Thursday, November 29, 2012

Am I fat? Keeping my clothes on!

I took my 11 year old son for his annual physical this week and his doctor told him that he is in the 80th percentile for height and 60th percentile for weight. He immediately turned to me and asked "Mom, am I fat"?  It is kind of amazing to me that what he heard was that he weighed too much.  I had to explain that he is slightly above average in weight, but significantly above average in height, so no, he is not fat.  Isn't it amazing what our brains pick up and focus on. The fact that he could even think that he might be fat (I hate that word) shows me that he could easily be swayed into thinking he is something that he is not.  We are all so vulnerable.

I remember when my Mom was in her 60's she said to me "I want to look good in my clothes; I've given up looking good out of them".  After my initial thought of "ewww gross, don't talk about being naked, you are my mother", what she said made a lot of sense to me.  I never had the feeling that I looked good without my clothes on.  I've always been modest and self-conscious about my body.  I hated changing my clothes in the locker room after PE in junior high and high school, I've never been comfortable being naked in front of people including myself, and giving birth to 2 children with a million strangers in my business (it felt like a million) was mortifying.  Where did I learn this?  How did it happen?  I can't blame everything on my mother!!!  Well, I could, but that wouldn't be fair or realistic.  I wasn't teased about my body as a child or an adult that I can remember...it's weird.  In case you haven't noticed up to this point, I have issues!!  Like I always say "Jeri Grunke from Weiser, Idaho....I never had a chance - there is no way I was going to be cool or escape without issues!!!". 

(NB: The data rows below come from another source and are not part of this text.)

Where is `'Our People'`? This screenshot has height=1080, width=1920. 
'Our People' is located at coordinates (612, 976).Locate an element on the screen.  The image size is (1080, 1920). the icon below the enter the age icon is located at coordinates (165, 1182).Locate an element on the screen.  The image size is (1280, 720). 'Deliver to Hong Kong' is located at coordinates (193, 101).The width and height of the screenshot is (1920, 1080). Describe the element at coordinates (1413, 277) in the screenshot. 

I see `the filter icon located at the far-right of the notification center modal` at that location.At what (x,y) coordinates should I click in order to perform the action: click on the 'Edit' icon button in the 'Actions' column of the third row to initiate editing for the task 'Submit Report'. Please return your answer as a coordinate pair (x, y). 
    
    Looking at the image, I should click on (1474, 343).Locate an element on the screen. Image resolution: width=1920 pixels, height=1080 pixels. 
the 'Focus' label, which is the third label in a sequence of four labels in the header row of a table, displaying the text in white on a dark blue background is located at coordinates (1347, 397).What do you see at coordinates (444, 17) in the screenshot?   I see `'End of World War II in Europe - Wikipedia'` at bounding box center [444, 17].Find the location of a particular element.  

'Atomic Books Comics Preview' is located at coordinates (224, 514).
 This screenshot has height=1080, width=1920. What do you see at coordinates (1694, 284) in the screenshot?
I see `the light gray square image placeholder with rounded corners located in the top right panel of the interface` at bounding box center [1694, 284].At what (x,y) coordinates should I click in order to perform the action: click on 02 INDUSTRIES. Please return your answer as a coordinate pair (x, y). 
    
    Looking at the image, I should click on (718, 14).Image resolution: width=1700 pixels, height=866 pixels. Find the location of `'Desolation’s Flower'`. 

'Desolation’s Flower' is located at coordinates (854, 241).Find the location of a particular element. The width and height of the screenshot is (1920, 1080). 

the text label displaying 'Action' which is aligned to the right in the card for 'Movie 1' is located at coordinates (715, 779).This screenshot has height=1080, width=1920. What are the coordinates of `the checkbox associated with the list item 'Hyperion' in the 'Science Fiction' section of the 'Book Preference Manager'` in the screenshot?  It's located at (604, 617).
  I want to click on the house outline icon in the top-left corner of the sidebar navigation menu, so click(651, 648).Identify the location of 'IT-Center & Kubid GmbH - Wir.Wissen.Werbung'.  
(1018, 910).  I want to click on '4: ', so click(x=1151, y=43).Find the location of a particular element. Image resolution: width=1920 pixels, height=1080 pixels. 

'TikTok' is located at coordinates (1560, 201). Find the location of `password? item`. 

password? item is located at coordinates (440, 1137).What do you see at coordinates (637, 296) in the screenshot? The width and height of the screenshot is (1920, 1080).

I really want my children to grow up with positive self-images and I am thankful I don't have a daughter in which to pass my issues on.  I hope my boys know how amazing they are from within.  I can tell them that a million times, but unless they believe it and feel it on the inside, then it won't matter.  What we believe about ourselves is so much more powerful than what other think of us.  That's the hard part.